Given exercise →
Write out the items below word for word, starting at the line that contains "Open the Storage menu" and ending at the line that contains "Looking at the", with both of those lines included. Leave out everything else.

Provided data →
####################
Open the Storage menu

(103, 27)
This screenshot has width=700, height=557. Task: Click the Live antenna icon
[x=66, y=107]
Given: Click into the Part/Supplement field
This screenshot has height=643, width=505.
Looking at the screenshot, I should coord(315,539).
####################
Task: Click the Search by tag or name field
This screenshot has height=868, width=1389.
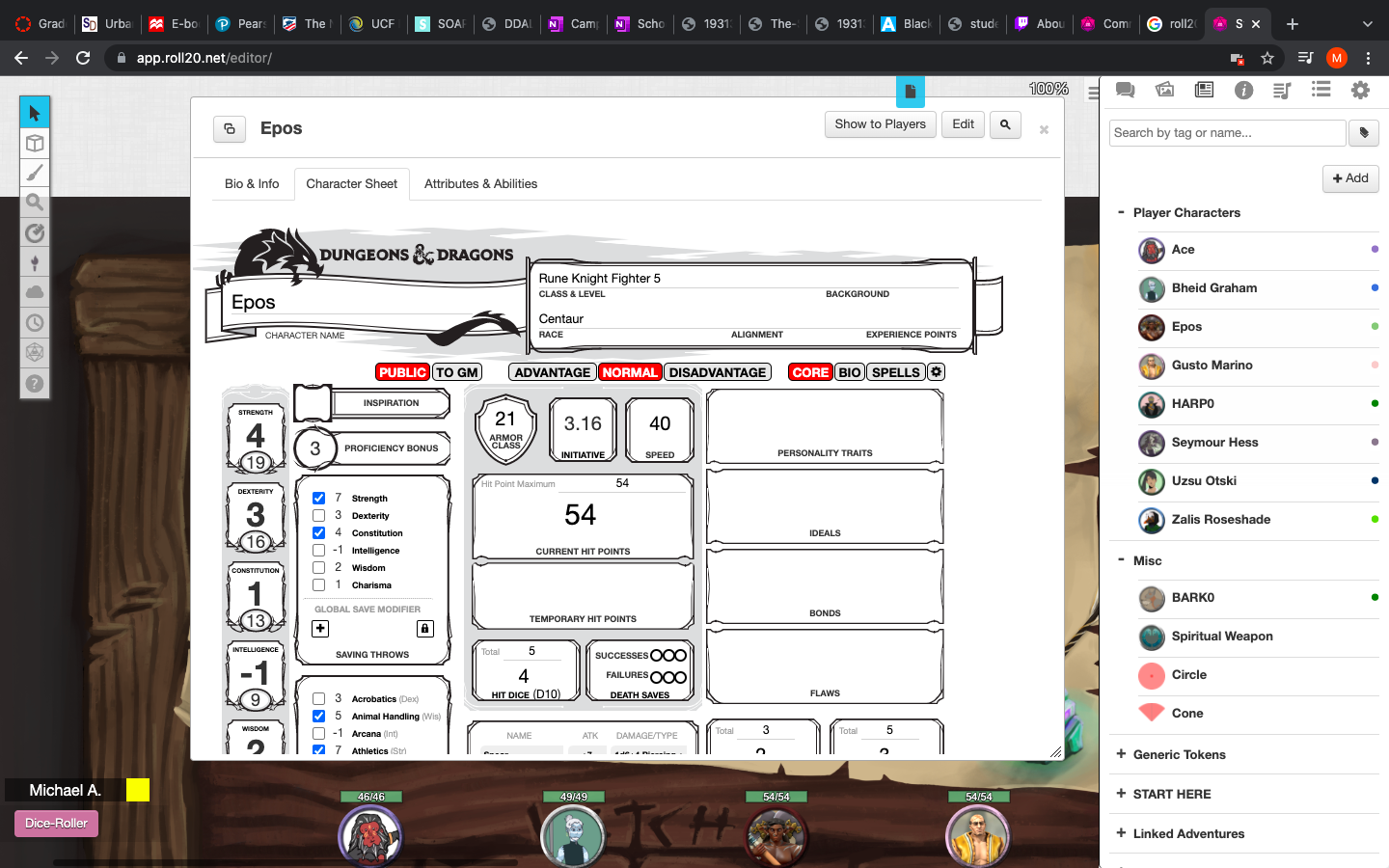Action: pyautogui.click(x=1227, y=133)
####################
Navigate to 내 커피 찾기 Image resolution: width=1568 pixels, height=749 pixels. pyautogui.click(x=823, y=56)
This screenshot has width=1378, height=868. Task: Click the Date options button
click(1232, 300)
####################
Correct output →
Open the Storage menu

(103, 27)
This screenshot has width=700, height=557. Task: Click the Live antenna icon
[x=66, y=107]
Given: Click into the Part/Supplement field
This screenshot has height=643, width=505.
Looking at the screenshot, I should coord(315,539).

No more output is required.